*PROBLEM DESCRIPTION*. Repeat the material below word for word, keeping every line in its original order.

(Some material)
....................

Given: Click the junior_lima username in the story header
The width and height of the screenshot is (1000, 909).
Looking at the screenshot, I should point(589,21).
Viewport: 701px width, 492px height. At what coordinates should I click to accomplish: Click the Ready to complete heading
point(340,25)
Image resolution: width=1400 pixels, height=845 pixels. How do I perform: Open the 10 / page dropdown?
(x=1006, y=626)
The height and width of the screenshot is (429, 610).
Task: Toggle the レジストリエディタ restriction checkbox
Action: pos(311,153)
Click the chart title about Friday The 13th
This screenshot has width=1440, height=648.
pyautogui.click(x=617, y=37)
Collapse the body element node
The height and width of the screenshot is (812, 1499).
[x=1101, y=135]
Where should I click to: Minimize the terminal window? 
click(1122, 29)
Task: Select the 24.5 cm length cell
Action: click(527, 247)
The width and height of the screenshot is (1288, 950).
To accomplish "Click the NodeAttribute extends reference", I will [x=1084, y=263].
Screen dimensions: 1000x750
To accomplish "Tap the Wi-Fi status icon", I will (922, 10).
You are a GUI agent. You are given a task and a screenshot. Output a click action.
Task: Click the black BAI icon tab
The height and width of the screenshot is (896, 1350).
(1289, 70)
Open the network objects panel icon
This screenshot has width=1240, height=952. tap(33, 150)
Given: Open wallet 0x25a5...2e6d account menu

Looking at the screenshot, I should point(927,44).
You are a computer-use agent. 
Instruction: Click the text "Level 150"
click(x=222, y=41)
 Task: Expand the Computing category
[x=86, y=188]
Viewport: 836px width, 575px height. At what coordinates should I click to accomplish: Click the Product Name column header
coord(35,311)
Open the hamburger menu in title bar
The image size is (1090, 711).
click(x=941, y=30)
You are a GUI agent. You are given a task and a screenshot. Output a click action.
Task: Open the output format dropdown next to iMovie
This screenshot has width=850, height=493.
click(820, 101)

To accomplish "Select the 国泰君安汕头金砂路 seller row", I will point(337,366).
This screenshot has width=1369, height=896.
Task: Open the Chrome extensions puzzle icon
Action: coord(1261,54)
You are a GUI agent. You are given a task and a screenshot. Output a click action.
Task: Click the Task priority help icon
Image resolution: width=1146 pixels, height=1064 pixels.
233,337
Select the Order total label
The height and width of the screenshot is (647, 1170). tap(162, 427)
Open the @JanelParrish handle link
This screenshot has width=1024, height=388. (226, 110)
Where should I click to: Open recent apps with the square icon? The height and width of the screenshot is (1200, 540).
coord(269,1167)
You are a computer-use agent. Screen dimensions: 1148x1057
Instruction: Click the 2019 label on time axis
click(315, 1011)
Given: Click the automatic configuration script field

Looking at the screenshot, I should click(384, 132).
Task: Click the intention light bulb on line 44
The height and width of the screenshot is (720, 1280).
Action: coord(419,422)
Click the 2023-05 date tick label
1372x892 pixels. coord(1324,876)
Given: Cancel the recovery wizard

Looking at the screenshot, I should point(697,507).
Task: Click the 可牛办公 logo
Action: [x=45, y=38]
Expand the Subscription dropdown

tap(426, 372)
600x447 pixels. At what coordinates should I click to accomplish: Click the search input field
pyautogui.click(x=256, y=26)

....................

*RESPONSE TO THE EXERCISE*.
Given: Click the junior_lima username in the story header
The width and height of the screenshot is (1000, 909).
Looking at the screenshot, I should point(589,21).
Viewport: 701px width, 492px height. At what coordinates should I click to accomplish: Click the Ready to complete heading
point(340,25)
Image resolution: width=1400 pixels, height=845 pixels. How do I perform: Open the 10 / page dropdown?
(x=1006, y=626)
The height and width of the screenshot is (429, 610).
Task: Toggle the レジストリエディタ restriction checkbox
Action: pos(311,153)
Click the chart title about Friday The 13th
This screenshot has width=1440, height=648.
pyautogui.click(x=617, y=37)
Collapse the body element node
The height and width of the screenshot is (812, 1499).
[x=1101, y=135]
Where should I click to: Minimize the terminal window? 
click(1122, 29)
Task: Select the 24.5 cm length cell
Action: click(527, 247)
The width and height of the screenshot is (1288, 950).
To accomplish "Click the NodeAttribute extends reference", I will [x=1084, y=263].
Screen dimensions: 1000x750
To accomplish "Tap the Wi-Fi status icon", I will (922, 10).
You are a GUI agent. You are given a task and a screenshot. Output a click action.
Task: Click the black BAI icon tab
The height and width of the screenshot is (896, 1350).
(1289, 70)
Open the network objects panel icon
This screenshot has width=1240, height=952. tap(33, 150)
Given: Open wallet 0x25a5...2e6d account menu

Looking at the screenshot, I should point(927,44).
You are a computer-use agent. 
Instruction: Click the text "Level 150"
click(x=222, y=41)
 Task: Expand the Computing category
[x=86, y=188]
Viewport: 836px width, 575px height. At what coordinates should I click to accomplish: Click the Product Name column header
coord(35,311)
Open the hamburger menu in title bar
The image size is (1090, 711).
click(x=941, y=30)
You are a GUI agent. You are given a task and a screenshot. Output a click action.
Task: Open the output format dropdown next to iMovie
This screenshot has width=850, height=493.
click(820, 101)

To accomplish "Select the 国泰君安汕头金砂路 seller row", I will point(337,366).
This screenshot has width=1369, height=896.
Task: Open the Chrome extensions puzzle icon
Action: coord(1261,54)
You are a GUI agent. You are given a task and a screenshot. Output a click action.
Task: Click the Task priority help icon
Image resolution: width=1146 pixels, height=1064 pixels.
233,337
Select the Order total label
The height and width of the screenshot is (647, 1170). tap(162, 427)
Open the @JanelParrish handle link
This screenshot has width=1024, height=388. (226, 110)
Where should I click to: Open recent apps with the square icon? The height and width of the screenshot is (1200, 540).
coord(269,1167)
You are a computer-use agent. Screen dimensions: 1148x1057
Instruction: Click the 2019 label on time axis
click(315, 1011)
Given: Click the automatic configuration script field

Looking at the screenshot, I should click(384, 132).
Task: Click the intention light bulb on line 44
The height and width of the screenshot is (720, 1280).
Action: coord(419,422)
Click the 2023-05 date tick label
1372x892 pixels. coord(1324,876)
Given: Cancel the recovery wizard

Looking at the screenshot, I should point(697,507).
Task: Click the 可牛办公 logo
Action: [x=45, y=38]
Expand the Subscription dropdown

tap(426, 372)
600x447 pixels. At what coordinates should I click to accomplish: Click the search input field
pyautogui.click(x=256, y=26)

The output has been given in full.